» Task material
============================================================

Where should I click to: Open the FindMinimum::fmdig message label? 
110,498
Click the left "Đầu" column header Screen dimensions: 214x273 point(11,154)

============================================================

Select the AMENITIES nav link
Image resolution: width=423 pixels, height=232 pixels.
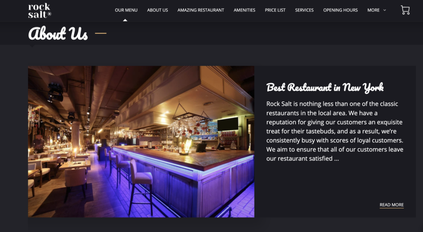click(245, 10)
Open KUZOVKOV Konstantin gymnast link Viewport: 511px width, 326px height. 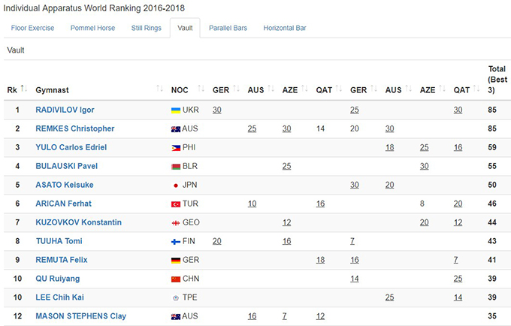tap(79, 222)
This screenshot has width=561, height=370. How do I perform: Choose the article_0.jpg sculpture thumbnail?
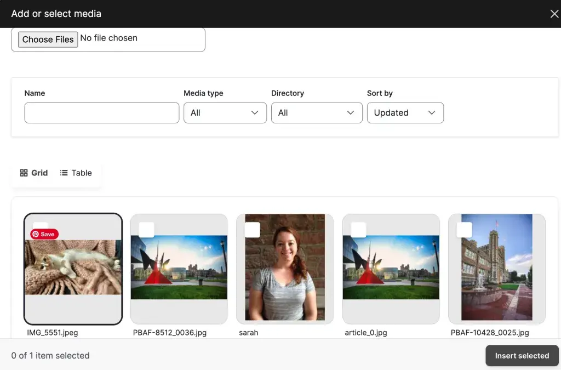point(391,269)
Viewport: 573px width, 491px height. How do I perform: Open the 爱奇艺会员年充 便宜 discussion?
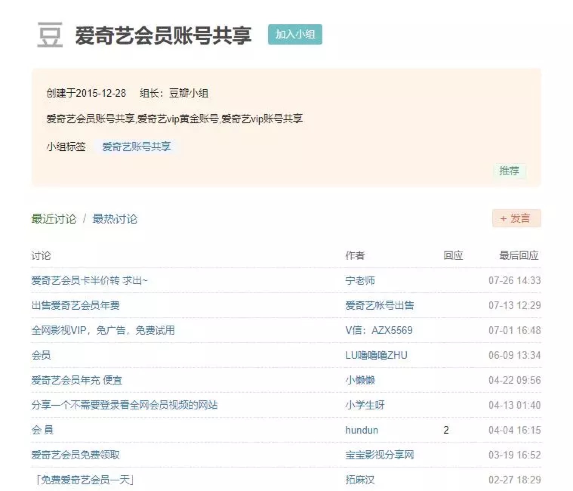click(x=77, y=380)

============================================================

» What needs to be done
Only the lines above starting at the line that holds "Where should I" and ending at the line that holds "Click the left" are to be repeated, exactly and in full.

» Reply
Where should I click to: Open the FindMinimum::fmdig message label? 
110,498
Click the left "Đầu" column header Screen dimensions: 214x273 point(11,154)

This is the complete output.